Seja bem-vindo quem vier por bem! Aqui não há credos, nem raças, etnias, idade ou condição social. Aqui faz-se o caminho contrário àquele que levou o governo Talibã a destruir intencionalmente monumentos únicos do Património da Humanidade. Foi esse ato atroz, a devastação dos Budas Gigantes de Bamyan, no Afeganistão, o impulsionador da construção do Bacalhôa Buddha Eden, em homenagem à perda daquela herança milenar.

Quando Joe Berardo comprou, no Bombarral, a Quinta de Loridos e houve necessidade de se construir um lago que funcionaria como sistema de rega, era já um jardim que se desenhava aos olhos do Comendador, homem apaixonado pela natureza e pela arte. O projeto teve início em 2001 e, durante um ano e meio, 6000 toneladas de granito e mármore aportaram na Quinta, transformando-se em Budas e outras figuras orientais, como peixes koi e dragões. Também 700 soldados de terracota, iguais aos da China de há 2200 anos, foram espalhados pelos 35 hectares.

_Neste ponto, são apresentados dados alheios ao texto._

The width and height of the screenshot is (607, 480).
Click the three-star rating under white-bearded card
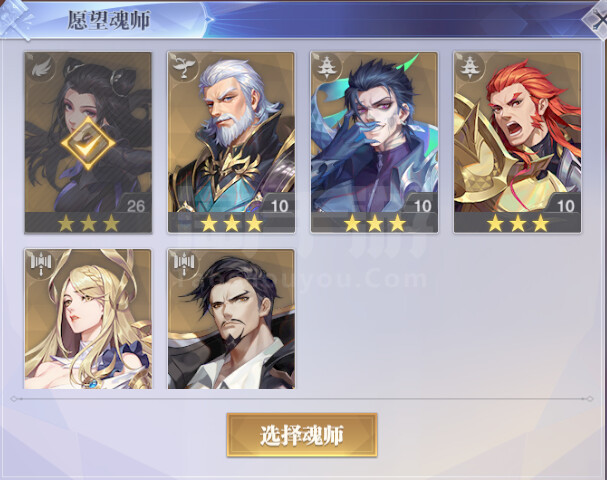(x=231, y=223)
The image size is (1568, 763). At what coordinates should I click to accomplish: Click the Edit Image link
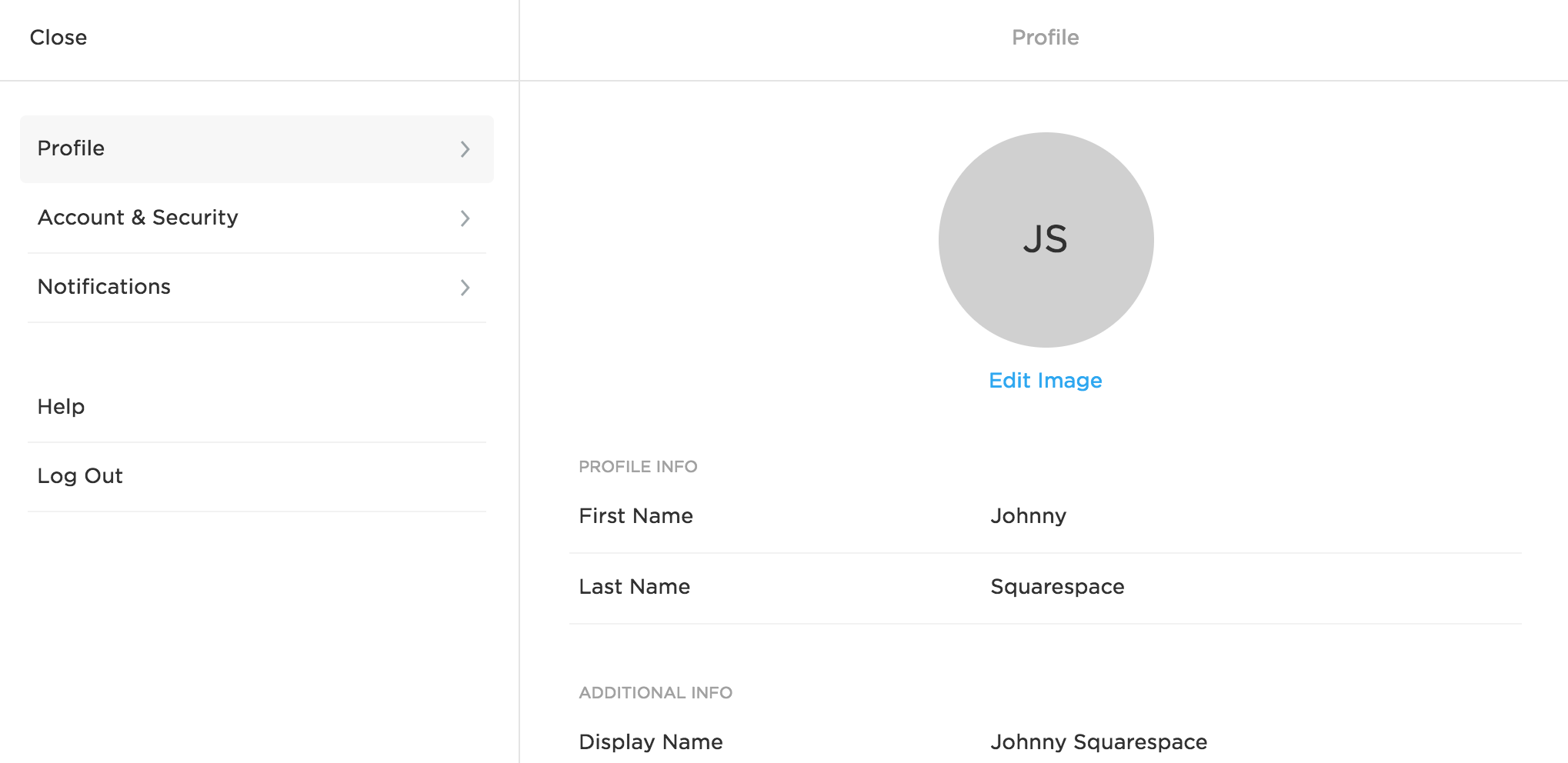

A secção dedicada à Escultura Moderna e Contemporânea é constituída por peças frequentemente substituídas da Colecção Berardo, como por exemplo de Joana Vasconcelos, Alexander Calder, Fernando Botero, Tony Cragg e muitos outros, e encontram-se rodeadas de plantas diversas. Já o sector das Esculturas Africanas, com mais de 200 esculturas sob a sombra de mil palmeiras, é dedicado ao povo Shona do Zimbabué, que há mais de mil anos esculpe pedra à mão, «libertando o espírito da pedra».

Aparentemente repetido vezes sem conta, de sorriso doce e insondável, e prendendo no olhar a natureza, o Buda dá as boas-vindas, elevando-se a 21 metros de altura, com 732 toneladas, distribuídas por 278 peças. Mais abaixo na escadaria, o príncipe espera a morte, deitado ao longo de 15 metros, segurando a cabeça como quem segura a vida, sereno, pétreo, mas quase sensível, impenetrável, mas quase terno.

No lago ziguezagueiam as carpas, as aves solfejam melodias? e subitamente, um, outro e mais outro budas aparecem em silêncio, em posição de lótus ou não, por detrás de um sobreiro, de um arbusto ou de uma curva do caminho. Este é um lugar de reconciliação, de meditação, de passeio. Um lugar onde se aprende a arte de escutar: o nosso próprio coração, o pulsar da natureza ou o espírito da paz.